1837 Lindsay Carnegie, patentee and owner of the stone dressing machine, became a member of the Institution of Civil Engineers.[1]

1861 Obituary [2]

CAPTAIN WILLIAM FULLARTON LINDSAY CARNEGIE, R.A., of Spynie and Boysack, was the second Son of Mr. James Lindsay Carnegie, of Boysack, in Forfarshire, and the representative of an ancient Scotch family.

The subject of this Memoir was born in Edinburgh, on the 13th of May, 1788.

His education was conducted at home, by a private tutor, until his thirteenth year, when he attended public classes in the University of St. Andrews.

Having made choice of the army for his future profession, he was placed in a preparatory military academy at Shooter’s Hill, near London, whence he proceeded to Woolwich, where, in 1804, he received his commission in the Royal Artillery, after the unusually short probation of six months. He was immediately sent on detachment to the Island of Jamaica, where he remained for three years, and then returned home invalided.

After being some time at head-quarters, at Woolwich, he was ordered on active service, and was sent, in 1808, to join the British army in the Peninsula, where he served under the future Duke of Wellington, during the ensuing campaigns, both in Spain and in Portugal. The War Office regulations precluded him from accepting an appointment on the staff of his relative Sir Thomas Graham, afterwards Lord Lynedoch, and being again ordered to the West Indies, he was despatched to Santa Cruz about the year 1811. He had by this time attained the rank of Captain in the Royal Artillery ; and in the year 1814, by the death of his elder Brother, Captain James Lindsay Carnegie, &N., he succeeded to the family estates, when he assumed the surname of Carnegie, under the tenure by which he inherited the estate of Boysack, he having hitherto been known as Captain Lindsay.

In the following year, he returned home, and soon afterwards he left the army, spending several of the succeeding years in foreign travel.

In December, 1820, he married Lady Jane Christian Carnegie, daughter of the late Earl of Northesk, and settled on his estates in Forfarshire, where he continued to reside, without any lengthened absence, during the remainder of his long and most useful life.

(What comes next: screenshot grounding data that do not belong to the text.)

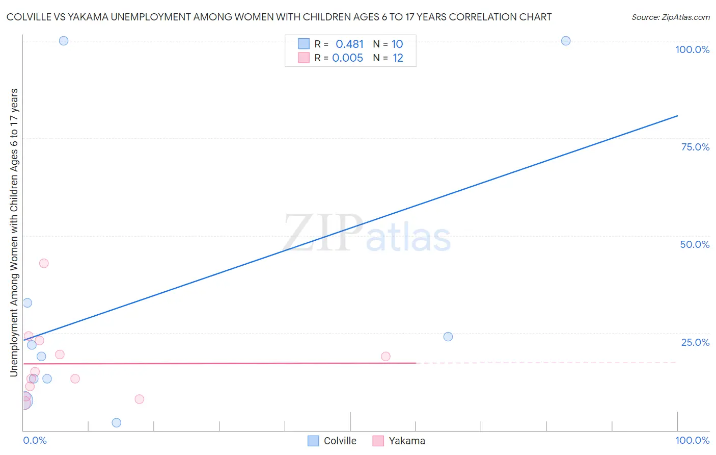Click the N = 10 value in legend
The width and height of the screenshot is (716, 455).
388,44
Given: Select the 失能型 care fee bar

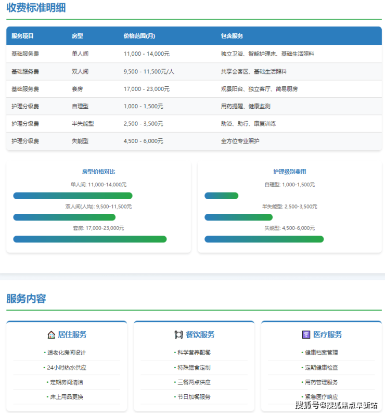Looking at the screenshot, I should click(264, 239).
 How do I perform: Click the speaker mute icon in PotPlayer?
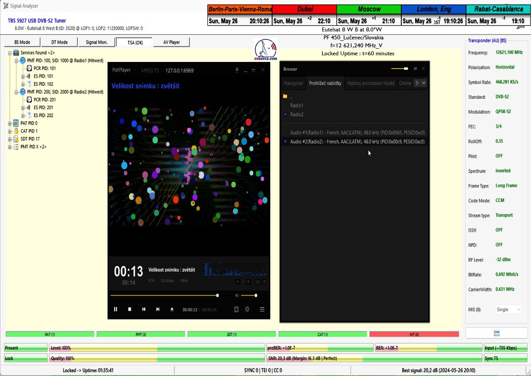coord(237,295)
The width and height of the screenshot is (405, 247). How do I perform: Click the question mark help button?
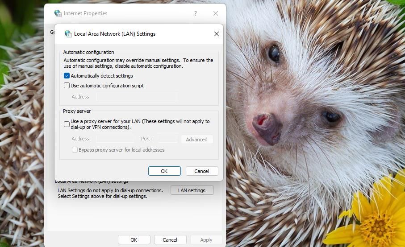[195, 13]
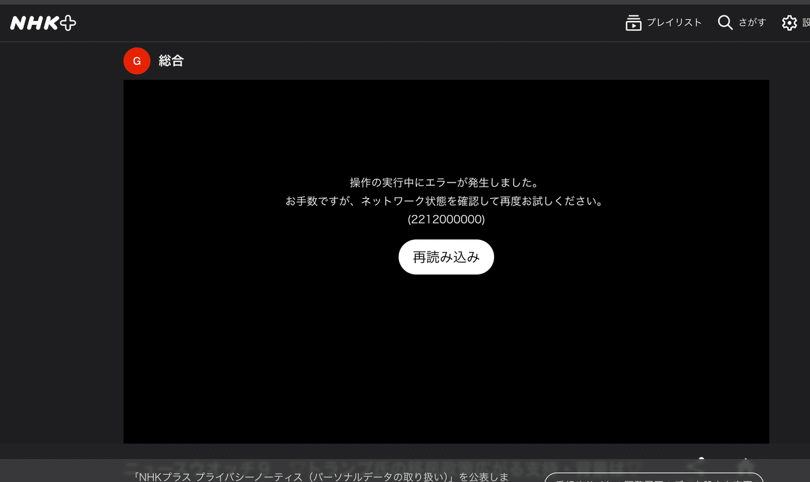810x482 pixels.
Task: Click the partially visible 設定 menu entry
Action: pyautogui.click(x=806, y=22)
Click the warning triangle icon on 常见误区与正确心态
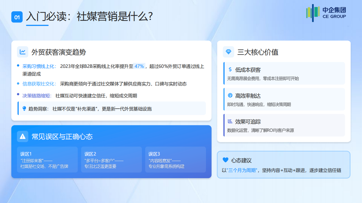 pyautogui.click(x=22, y=136)
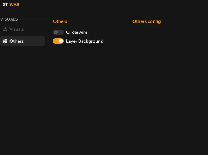208x155 pixels.
Task: Click the ST WAR logo
Action: click(11, 5)
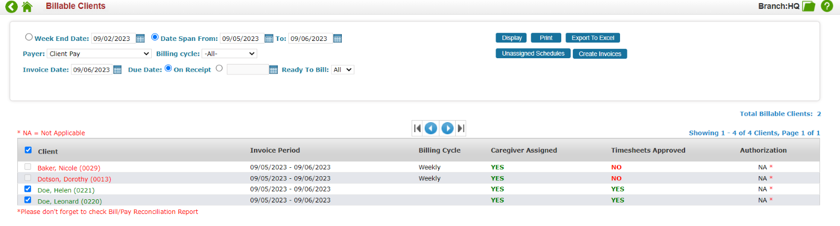Open calendar picker for Invoice Date
Image resolution: width=840 pixels, height=226 pixels.
click(118, 70)
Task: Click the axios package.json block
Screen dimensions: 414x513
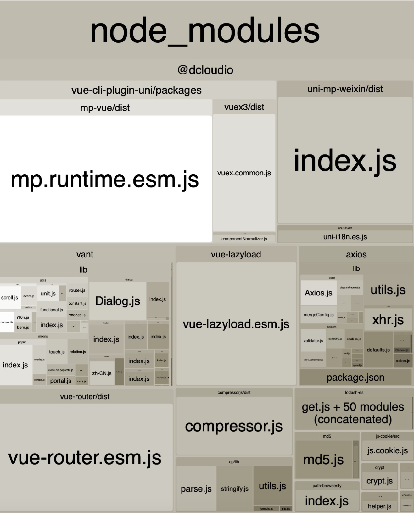Action: tap(355, 378)
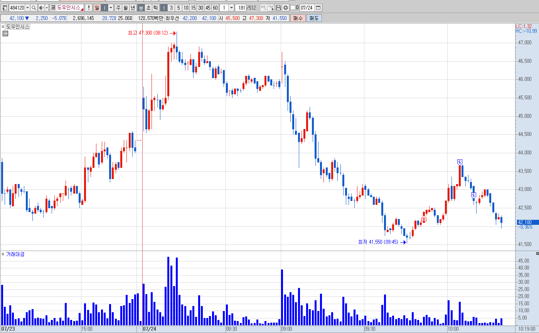Expand the stock code 484120 dropdown
The height and width of the screenshot is (333, 539).
coord(27,8)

Captain Carnegie was a man of a vigorous and enlightened mind, and was remarkable alike for his talents and his acquirements. He delighted in scientific pursuits, and he was an energetic promoter of all works of public utility. At the time he settled in the country, he was at an age and in a situation peculiarly favourable for the exercise of his talents, and the manifestation of his public spirit ; and the impulses of his example and his energy soon became widely felt. He entered with ardour into agricultural pursuits, devoting his attention to improvements in every branch of farming. He opened pavement quarries on his property of Leysmill and Border, which, by the application of machinery and mechanical contrivances, were worked by him on a considerable scale. It was in the course of these experiments, that a stone-planing machine was invented by Mr. James Hunter, the superintending manager of the quarries, and Captain Carnegie is entitled to the praise of having mainly contributed to bring it into its present perfect state.

Captain Carnegie devoted much time to geological researches, and for many years he annually gave a number of prizes to be competed for by the men employed in his quarries, for specimens of petrifactions and remains discovered in the workings, by which means he was enabled to present to the public collections, many rare specimens illustrative of the geology of the district. He became an Associate of the Institution of Civil Engineers in 1837 ; he was also a Member of other scientific bodies, and he was an occasional contributor to their Transactions. He had always taken great interest in the inventions of Mr. George Stephenson, and he had carefully watched the progress of the improvements in the locomotive engine.

He was present at the opening of the Liverpool and Manchester Railway, and returning home thoroughly impressed, by what he then witnessed, with the vast importance of the new means of transit, he strenuously exerted himself to introduce it into his own county.

He employed, on his own responsibility, the late [Thomas Grainger|Mr. Thomas Grainger]], to survey a line of railway from the harbour of Arbroath, through the valleys of the Brothock and the Lunan to the county town of Forfar; and ultimately, by his perseverance and influence, a company was formed, and an Act of Parliament was obtained, for the construction of the Arbroath and Forfar Railway. He also took a leading part in promoting the Dundee and Arbroath Railway, to connect those manufacturing and populous towns. These two railways, which were sanctioned by Parliament in 1836, were the first locomotive lines for public traffic north of the Tweed. Captain Carnegie was an active Director of both Companies, and he was the first, Chairman of the Arbroath and Forfar Railway Company, which office he continued to hold to the close of his life.

He was a Liberal in politics, and an advocate of the principles of free trade, having in early life devoted much time to the study of the works of Adam Smith, and become impressed with his doctrines upon political economy. In these views, Captain Carnegie stood, for a long series of years, almost alone amongst the landed proprietors in his district, but he lived to see them adopted and carried out by his former opponents. He naturally took an active part in the great anti-corn-law movement, and in the discussions and agitation that preceded the settlement of the question.

There have been few men in a private station, who have more completely identified themselves with the discoveries and inventions that have made the last half-century so remarkable in the history of the world. In his own locality, every work of public utility, or that was calculated to promote the local industry and welfare of the population within the sphere of his influence, had his support and encouragement. One of his cherished schemes was the improvement of the sea fishing on the coast, near his residence. He tried anxiously to rouse the hardy race who inhabit the neighbouring fishing villages, to take advantage of the use of trawl boats and nets, a mode of fishing which they never practised, and the neglect of which prevented them, except on rare occasions, from catching turbot and other valuable fish. Although he himself set them an example, his efforts were not followed by the success they deserved. He was so earnest in his purpose, that when on a visit to Kent, in 1846, he endeavoured to prevail upon some of the fishermen at Folkestone, to settle on the Forfarshire coast, and to introduce their mode of trawling.

Captain Carnegie was, for several years, Convener of the County of Forfar, but he retired from that office, when he found his health failing. He was afterwards appointed Vice-Lieutenant for Forfarshire, an office which he held till his death, which took place at his seat of Kinblethmont, on the 13th of March, 1860. A long life, devoted to what he conceived to be the best interests of all with whom he was connected, had insured for him universal esteem and respect.